TASK DATA:
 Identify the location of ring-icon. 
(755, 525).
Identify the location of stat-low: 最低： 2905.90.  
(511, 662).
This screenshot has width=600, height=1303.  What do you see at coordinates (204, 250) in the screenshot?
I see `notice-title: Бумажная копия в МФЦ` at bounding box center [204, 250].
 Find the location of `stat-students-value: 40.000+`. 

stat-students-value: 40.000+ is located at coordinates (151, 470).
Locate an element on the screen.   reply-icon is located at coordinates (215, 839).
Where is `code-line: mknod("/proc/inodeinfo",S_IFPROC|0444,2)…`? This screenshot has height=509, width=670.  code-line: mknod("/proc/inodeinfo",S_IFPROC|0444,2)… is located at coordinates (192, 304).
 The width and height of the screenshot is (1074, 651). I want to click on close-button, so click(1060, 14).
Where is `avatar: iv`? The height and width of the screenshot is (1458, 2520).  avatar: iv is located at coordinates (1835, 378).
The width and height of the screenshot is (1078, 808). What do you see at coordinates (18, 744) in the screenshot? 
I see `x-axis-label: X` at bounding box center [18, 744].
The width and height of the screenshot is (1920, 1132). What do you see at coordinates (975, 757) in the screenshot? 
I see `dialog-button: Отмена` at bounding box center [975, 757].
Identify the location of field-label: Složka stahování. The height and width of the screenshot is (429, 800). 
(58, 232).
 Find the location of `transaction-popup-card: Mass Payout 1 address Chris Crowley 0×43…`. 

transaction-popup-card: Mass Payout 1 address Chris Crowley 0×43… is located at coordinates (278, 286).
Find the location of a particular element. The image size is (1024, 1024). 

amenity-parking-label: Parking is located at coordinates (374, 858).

PROBLEM STATEMENT:
Identify every line in the material above that contains the string "card", and copy each of those lines. Case counts.

RESULT FOR THIS TASK:
 Find the location of `transaction-popup-card: Mass Payout 1 address Chris Crowley 0×43…`. 
transaction-popup-card: Mass Payout 1 address Chris Crowley 0×43… is located at coordinates (278, 286).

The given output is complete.